Un hombre pertrechado de walkie-talkies y con aire de autoridad se acercó raudamente a nosotros. Jay me lo presentó como Harvey, el director de escena.

—Los arneses ya están sujetos al sistema de poleas —informó a Jay—. ¿Hacemos la prueba?

—¿Por qué no?

Harvey dirigió un gesto de cabeza a un hombre instalado frente a una larga mesa con teclados y pantallas de ordenador.

—Adelante, Clive. —Se volvió hacia los tres Laddz—: Bien, chicos, ¿estáis listos?

—Lo estamos —dijo John Joseph. Roger y Frankie no contestaron.

—Despejad la zona —bramó Harvey, y las hordas que plagaban el escenario se dispersaron, dejando a John Joseph, Roger y Frankie solos, pequeños y vulnerables.

—Preparaos —dijo Harvey—. ¡Bien! ¡Arriba!

El trío procedió a elevarse del suelo dando bandazos. Un metro, dos metros, tres, cuatro. Cada vez más arriba. Los trabajadores prorrumpieron en vítores y aplausos.

—¡Aletead! —gritó Jay—. ¡Aletead!

—Esto no me gusta nada. —Frankie estaba muy rojo y nervioso.

—Eres un fenómeno —le dijo Jay.

—¡No lo soy!

Seguían subiendo. Metiéndose en el papel, John Joseph abrió los brazos y estiró los dedos con elegancia. Frankie, en cambio, estaba muerto de miedo y Roger charlaba por el móvil.

—Bien, detenlos ahí —ordenó Jay cuando estuvieron a unos seis o siete metros del suelo. Los chicos quedaron suspendidos en el aire, con sus gruesas piernas de plumas y sus alas gigantes, ofreciendo un aspecto ridículo y siniestro, como uno de esos montajes de arte moderno en los que te plantas delante y dices: «No sé mucho de arte, pero esto es un auténtico bodrio».

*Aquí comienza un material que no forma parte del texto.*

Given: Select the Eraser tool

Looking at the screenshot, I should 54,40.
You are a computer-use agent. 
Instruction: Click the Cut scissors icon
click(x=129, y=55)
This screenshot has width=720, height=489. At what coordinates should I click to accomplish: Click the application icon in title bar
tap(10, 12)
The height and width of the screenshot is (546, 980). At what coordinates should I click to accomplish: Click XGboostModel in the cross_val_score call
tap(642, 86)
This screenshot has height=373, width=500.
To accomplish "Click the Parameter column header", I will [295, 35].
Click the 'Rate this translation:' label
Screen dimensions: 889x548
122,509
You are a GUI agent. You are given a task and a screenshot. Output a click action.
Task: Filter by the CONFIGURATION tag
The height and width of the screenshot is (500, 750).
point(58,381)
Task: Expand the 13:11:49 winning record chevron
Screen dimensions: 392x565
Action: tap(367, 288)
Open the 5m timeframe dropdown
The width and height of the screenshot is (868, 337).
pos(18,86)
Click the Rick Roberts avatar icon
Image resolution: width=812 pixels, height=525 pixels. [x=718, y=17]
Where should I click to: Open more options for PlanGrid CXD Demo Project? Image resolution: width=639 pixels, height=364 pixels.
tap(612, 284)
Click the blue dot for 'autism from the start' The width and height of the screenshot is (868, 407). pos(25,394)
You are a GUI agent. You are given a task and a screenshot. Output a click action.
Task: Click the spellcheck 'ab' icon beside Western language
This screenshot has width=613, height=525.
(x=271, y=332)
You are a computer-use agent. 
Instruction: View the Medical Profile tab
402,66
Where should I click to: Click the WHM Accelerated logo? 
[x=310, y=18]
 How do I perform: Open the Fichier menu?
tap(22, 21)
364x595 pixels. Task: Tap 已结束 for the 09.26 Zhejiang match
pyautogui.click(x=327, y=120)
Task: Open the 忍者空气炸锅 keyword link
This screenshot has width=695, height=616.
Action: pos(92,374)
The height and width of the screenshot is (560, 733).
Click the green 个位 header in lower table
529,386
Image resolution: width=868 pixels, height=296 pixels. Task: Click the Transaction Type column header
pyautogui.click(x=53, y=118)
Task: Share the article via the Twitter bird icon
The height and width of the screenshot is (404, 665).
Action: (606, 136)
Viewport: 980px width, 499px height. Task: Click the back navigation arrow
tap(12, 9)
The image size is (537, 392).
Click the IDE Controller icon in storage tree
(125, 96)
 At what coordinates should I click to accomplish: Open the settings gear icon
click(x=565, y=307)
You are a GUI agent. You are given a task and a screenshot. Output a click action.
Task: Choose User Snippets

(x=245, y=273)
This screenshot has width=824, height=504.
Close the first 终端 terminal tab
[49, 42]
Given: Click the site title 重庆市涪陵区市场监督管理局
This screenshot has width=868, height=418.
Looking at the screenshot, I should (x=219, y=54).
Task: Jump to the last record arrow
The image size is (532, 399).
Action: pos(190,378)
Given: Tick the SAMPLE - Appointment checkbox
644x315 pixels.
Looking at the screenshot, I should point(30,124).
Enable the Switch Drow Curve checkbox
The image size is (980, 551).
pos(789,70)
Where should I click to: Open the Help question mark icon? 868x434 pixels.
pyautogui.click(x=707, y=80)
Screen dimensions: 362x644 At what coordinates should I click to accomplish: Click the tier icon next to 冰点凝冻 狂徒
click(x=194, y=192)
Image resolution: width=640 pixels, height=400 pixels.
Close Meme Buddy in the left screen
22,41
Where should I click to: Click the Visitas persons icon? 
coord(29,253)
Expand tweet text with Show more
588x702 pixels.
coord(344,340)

—¡Tengo vértigo! —estaba aullando Frankie.

—Eres un fenómeno —insistió Jay—. Solo tienes que acostumbrarte. Prueba a cantar, puede que eso te abstraiga.

—¡Tengo vértigo! ¡Me asustan las plumas! ¡Bajadme de aquí! ¡Quitadme de encima esta cosa!

—¡Eres un fenómeno! —le gritaron varias personas—. Frankie, eres un fenómeno. Aguanta, Frankie, eres un fenómeno.

—¡Bajadme!

—Bajadle —dijo Zeezah.

En cuanto abrió la boca, la atmósfera en el recinto cambió de golpe y la gente corrió a obedecer su orden. Fue impresionante ver el poder que tenía. Intenté analizarlo, deducir de dónde provenía, y llegué a la conclusión de que era su trasero. Hipnotizaba. Era tan redondo y perfecto que hechizaba a la gente. Zeezah podría controlar el mundo desde ese trasero.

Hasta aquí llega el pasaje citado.